MATERIAL SUPPLIED
****************************************

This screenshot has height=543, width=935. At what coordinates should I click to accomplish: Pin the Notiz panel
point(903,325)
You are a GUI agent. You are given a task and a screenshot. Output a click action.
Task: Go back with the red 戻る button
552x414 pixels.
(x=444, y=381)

****************************************

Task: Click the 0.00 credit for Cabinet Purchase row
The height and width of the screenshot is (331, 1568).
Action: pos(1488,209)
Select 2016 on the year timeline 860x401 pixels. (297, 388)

****************************************

INSTRUCTIONS FOR THE TASK
Convert the items in the stretch from the line containing "Task: Click the" through the line containing "Select 2016 on" into a two-column CSV headed item_text and answer. Put one row per item, wrap each field in double quotes, and replace any line breaks with spaces.

EXPECTED ANSWER
item_text,answer
"Task: Click the 0.00 credit for Cabinet Purchase row The height and width of the screenshot is (331, 1568).","Action: pos(1488,209)"
"Select 2016 on the year timeline 860x401 pixels.","(297, 388)"